Including Ukraine as an observer, as Biden has suggested, will complicate matters as Kyiv’s main interest is to secure assistance against Russian aggression and has nothing to do with G-20 goals, she said. However, Jakarta must prepare a contingent mechanism to allow views on Ukraine to be aired without disrupting the summit’s focus.
Meanwhile, the Indonesian public views Russia’s invasion of Ukraine partly through the lens of anti-West attitudes and skepticism of U.S. foreign policies. These sentiments have been magnified by pro-Putin propaganda pushed on social media.
“Our research shows 95% of TikTok users and 73% of Instagram users in Indonesia supports Russia after Zelenskyy said Ukraine needs assistance from NATO and the West,” Dudy Rudianto, founder of Jakarta-based data analysis firm Evello, told VOA’s Indonesian Service. This suggests Widodo may pay a political price should his government be seen as caving into Western demands to kick Putin out of the summit.
So far, Jakarta has neither revoked Putin’s invitation nor agreed to include Ukraine in the G-20 agenda. Earlier this month, a spokesman said the government will continue to focus on the three pillars of its G-20 presidency: global health architecture, sustainable energy transition and digital transformation.
As an informal grouping established in 1999 following a global economic crisis, the G-20 has no mechanism to expel a member, said Matthew Goodman, who holds the Simon Chair in Political Economy at CSIS.
“It doesn’t have a formal set of rules or even a really clear rationale for who’s in the group and who isn’t,” Goodman told VOA. “In practice, it would require all the other 19 countries to say, we don’t want that 20th country in the group.”
This is unlikely considering China’s position that Moscow is an important member of the forum, as well as other members’ reluctance to condemn Russia, including India, Brazil, South Africa and Saudi Arabia.
A National Security Council spokesperson told VOA that the U.S. will continue discussions with G-20 partners, including Indonesia.
“We will continue to explore participation as Putin’s war continues and we get closer to the G-20 Leaders’ Summit that is still over seven months away,” the spokesperson said.
While there has been solid backing from Europe and the G-7 for Biden’s efforts to hold Russia accountable, support beyond that has been more fractured.
Most notable is G-20 and Quad member, India. New Delhi, reliant on Moscow for military hardware, has abstained from various U.N. votes relating to the conflict.
India’s ambivalence on the Ukraine war is emblematic of Russia’s considerable influence around the world. Washington needs to be mindful of these geopolitical realities, analysts said.
“It’s not going to be as simple as showing the videos of the terrible actions in Ukraine and then the rest of the world will say – yes, Russia is committing war crimes and so forth and that we need to isolate it,” Pomeranz, of the Wilson Center, said.
The Biden administration must also take into account how the war in Ukraine could trigger nonaligned instincts.
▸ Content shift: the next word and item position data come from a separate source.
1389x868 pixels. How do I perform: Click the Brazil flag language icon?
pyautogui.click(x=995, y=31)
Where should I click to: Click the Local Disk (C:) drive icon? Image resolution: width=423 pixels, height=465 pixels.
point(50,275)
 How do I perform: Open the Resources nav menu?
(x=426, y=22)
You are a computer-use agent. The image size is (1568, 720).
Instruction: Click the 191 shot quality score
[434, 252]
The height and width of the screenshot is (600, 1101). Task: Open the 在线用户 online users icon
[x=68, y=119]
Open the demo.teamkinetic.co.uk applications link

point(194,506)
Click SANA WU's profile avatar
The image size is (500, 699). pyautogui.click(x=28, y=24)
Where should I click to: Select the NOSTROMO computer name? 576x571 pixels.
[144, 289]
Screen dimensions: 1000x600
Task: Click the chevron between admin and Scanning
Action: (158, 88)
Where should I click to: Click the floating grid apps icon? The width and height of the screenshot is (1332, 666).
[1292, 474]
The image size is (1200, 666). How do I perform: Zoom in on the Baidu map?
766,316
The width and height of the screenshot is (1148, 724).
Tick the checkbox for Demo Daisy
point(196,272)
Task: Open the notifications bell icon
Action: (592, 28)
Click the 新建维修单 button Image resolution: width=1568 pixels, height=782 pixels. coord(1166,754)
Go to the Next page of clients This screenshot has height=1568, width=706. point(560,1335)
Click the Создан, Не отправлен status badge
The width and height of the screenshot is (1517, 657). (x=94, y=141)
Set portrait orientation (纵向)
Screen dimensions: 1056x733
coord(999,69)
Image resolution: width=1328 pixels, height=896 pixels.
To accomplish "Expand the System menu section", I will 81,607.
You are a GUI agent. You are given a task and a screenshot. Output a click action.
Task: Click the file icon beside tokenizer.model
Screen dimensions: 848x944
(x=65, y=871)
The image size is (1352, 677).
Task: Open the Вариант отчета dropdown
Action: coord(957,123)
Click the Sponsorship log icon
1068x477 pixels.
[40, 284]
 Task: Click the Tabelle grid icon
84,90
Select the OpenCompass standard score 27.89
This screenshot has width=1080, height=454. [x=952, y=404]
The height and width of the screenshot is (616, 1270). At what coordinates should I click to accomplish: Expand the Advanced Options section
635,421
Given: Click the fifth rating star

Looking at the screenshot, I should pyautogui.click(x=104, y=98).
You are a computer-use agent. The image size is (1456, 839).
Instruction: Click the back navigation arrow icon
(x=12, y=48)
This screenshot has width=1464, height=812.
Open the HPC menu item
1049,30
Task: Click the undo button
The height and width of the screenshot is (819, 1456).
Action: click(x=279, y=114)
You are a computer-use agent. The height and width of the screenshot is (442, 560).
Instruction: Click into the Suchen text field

“There is a danger if you have a zero-sum competition between these two blocs,” Stewart Patrick, director of the International Institutions and Global Governance Program at the Council on Foreign Relations, told VOA. He noted that many countries loathe their Cold War experience of being treated as pawns in global rivalries.
Perceptions about selectivity of U.S. foreign policy is also a factor, Patrick said. It is problematic for Washington to rally global support against Moscow in light of its own invasion on Iraq and Afghanistan, and the Trump administration’s recognition of Israel’s annexation of the Golan Heights.
“I don’t have any updates on that front,” Psaki told VOA last month when asked if the Biden administration has plans to revoke the recognition.